Hace tiempo dejé de creer en las instituciones y siempre sentí antipatía por las campañas y los proselitismos; siempre me ha desagradado la gente que no se conforma con tener una opinión y obrar en consecuencia, sino que necesita atraer a su causa a otros, verse arropada por las masas más manipulables y gregarias y deseosas de infectarse; la que organiza castigos colectivos, difamación y linchamientos verbales. La que ansía "dar su merecido" a quien le lleva la contra o emite un parecer que la fastidia.

Porque, oigan, una cosa es reclamar, otra pelear, y otra ser parte de un rebaño imbécil que grita necedades. A ver si nos entendemos.

Quienes sentimos aversión hacia el “muchos contra uno”, somos unos raros, una especie en vías de extinción. No solo ocurre en la Argentina (país donde nací y donde el asunto es folklore cotidiano), sino en el mundo entero, sobre todo desde que se descubrió el mejor instrumento de propaganda e intoxicación que ha existido nunca; las redes sociales. Entonces, desde esa trinchera calentita y confortable, tras la pantalla del ordenador o del teléfono, la jauría cobarde se dedica sin cesar, y en masa, a escarmentar desproporcionadamente a los individuos que caen en desgracia por el motivo que sea, o que no se someten a la creencia "blindada" y sacrosanta de hoy: lo "políticamente correcto". Esto último lo sé de primera mano porque lo he vivido. Nadie me lo contó. Pude comprobarlo y compararlo.

Estuve varias veces en zonas de conflicto donde la vida valía una mierda, como en México, El Salvador, Nicaragua o lugares así, y además porque vengo de un país que es una nación singular, donde su más relevante escritor (Borges) se declaró irónicamente "inglés" y terminó muriendo, por elección, en el extranjero, o donde su máximo héroe (San Martín) falleció en el ostracismo de Boulogne, y se extinguió oscuramente en aquel pueblito francés, amargado, mirando de lejos una patria ingrata y miserable a la que le daba miedo regresar.
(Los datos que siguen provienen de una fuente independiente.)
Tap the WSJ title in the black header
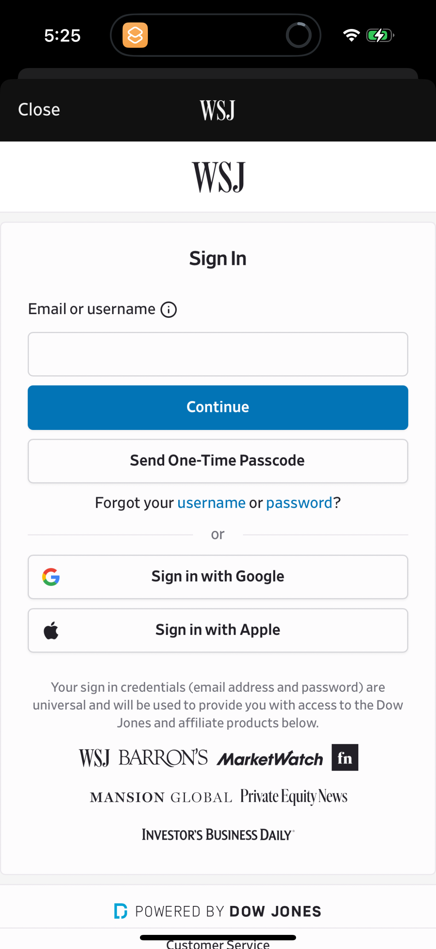Viewport: 436px width, 949px height. (x=217, y=109)
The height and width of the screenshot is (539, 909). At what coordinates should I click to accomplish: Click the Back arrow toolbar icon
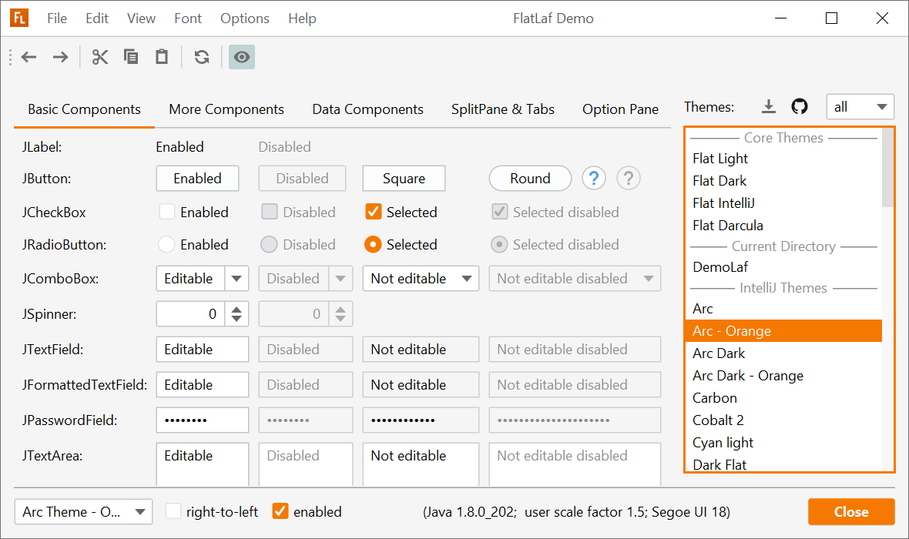click(29, 57)
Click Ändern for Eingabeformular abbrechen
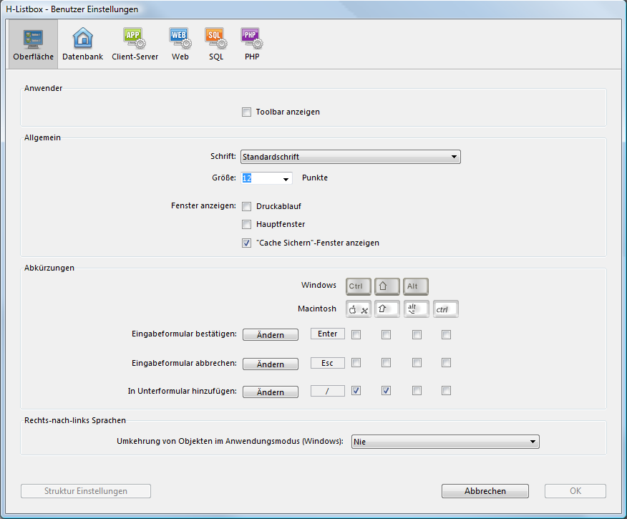Screen dimensions: 627x519 click(271, 364)
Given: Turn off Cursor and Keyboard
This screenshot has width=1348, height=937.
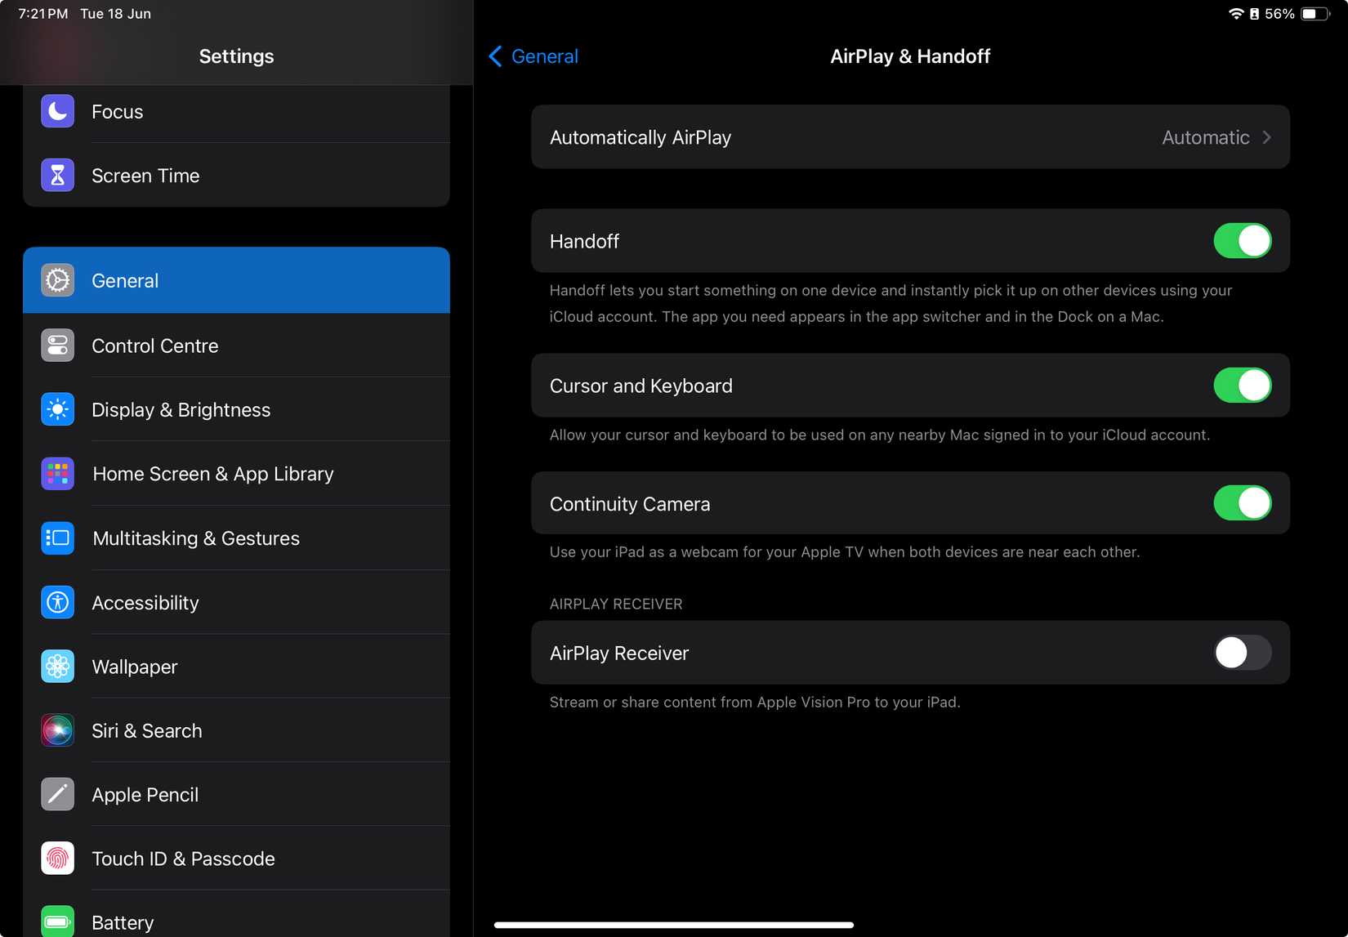Looking at the screenshot, I should (1242, 385).
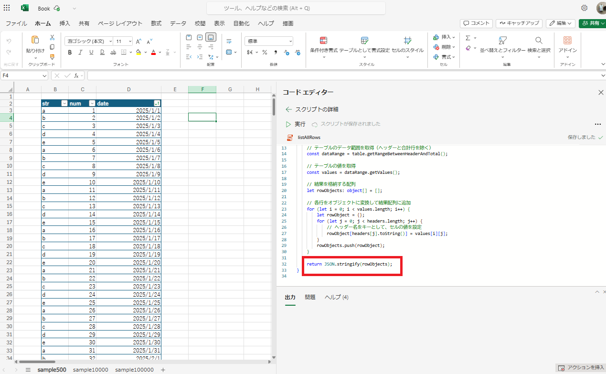Image resolution: width=606 pixels, height=374 pixels.
Task: Switch to the データ ribbon tab
Action: pyautogui.click(x=177, y=23)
Aquel mismo lugar donde las crisis económicas hunden una y otra vez a los argentinos en la pobreza (y al referir pobreza no hago alusión solamente a lo económico, sino más bien a la miseria moral producto de una violencia visceral, desmedida y sin sentido común).
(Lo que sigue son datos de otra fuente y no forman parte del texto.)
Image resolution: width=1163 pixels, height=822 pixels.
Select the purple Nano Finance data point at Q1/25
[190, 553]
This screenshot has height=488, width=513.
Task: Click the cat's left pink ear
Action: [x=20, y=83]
La Argentina padece un mal singular que en otras partes de América Latina da la impresión de haberse superado pero que allí parece incurable: una incapacidad crónica, genética, cultural, existencial para reconocer errores y trascender las disputas partidarias, ideológicas y provinciales.

Estas referencias de Argentina las utilizo solamente como anécdotas generales para arribar al punto que en verdad me interesa.

El ser humano se salva solo, y cualquier causa o puesta en común termina envilecida y corrompida por los mismos de siempre; farsantes, demagogos e ignorantes. A menudo esa chusma infame que en mi país, por ejemplo, responde al nombre colectivo de clase política.

Por eso y por otras cosas no creo en la humanidad y mis héroes son claramente individualistas. Hombres y mujeres que intentan superarse en silencio, que leen libros viejos tratando de comprender el presente con las letras del pasado. Gente que viaja sola y no en plan de alegre turista, sino en busca de un porvenir mejor sin mirar atrás.

Despojos humanos colgados de trenes de carga rumbo al norte, con la esperanza brillando en los ojos, de que un día renacerá de esa desgracia un hombre nuevo. Hombres cargando mochilas pequeñas que portan dentro lo único que poseen en la vida. O aquellos individuos que evitan la muchedumbre y que, en las noches cuando se confunde fútbol con nacionalismo, apagan la tele y leen a Borges, a Onetti o a José Hernández.

Esos son mis héroes y heroínas en un mundo que se tambalea. Creo que tiene que ver más con una cuestión de dignidad, de elegancia o de gallardía.

Quién sabe.

En esto andaba pensando y decidí escribirlo. Porque, oigan, después de todo, en esta era de analfabetos virtuales cada uno es dueño de hacer o decir lo que se le antoje, y más desde la impunidad de las redes sociales. Así que aquí me tienen, dándole a la tecla.

Como les decía. Más allá de lo que podamos opinar ustedes o yo, me anduvo rondando por la cabeza el recuerdo de esa chica guatemalteca reventada en aquel vertedero inmundo de Ciudad Hidalgo, con las manos cruzadas atrás y atadas con alambre.

Venimos solos y nos vamos solos. Y eso si que es lapidario.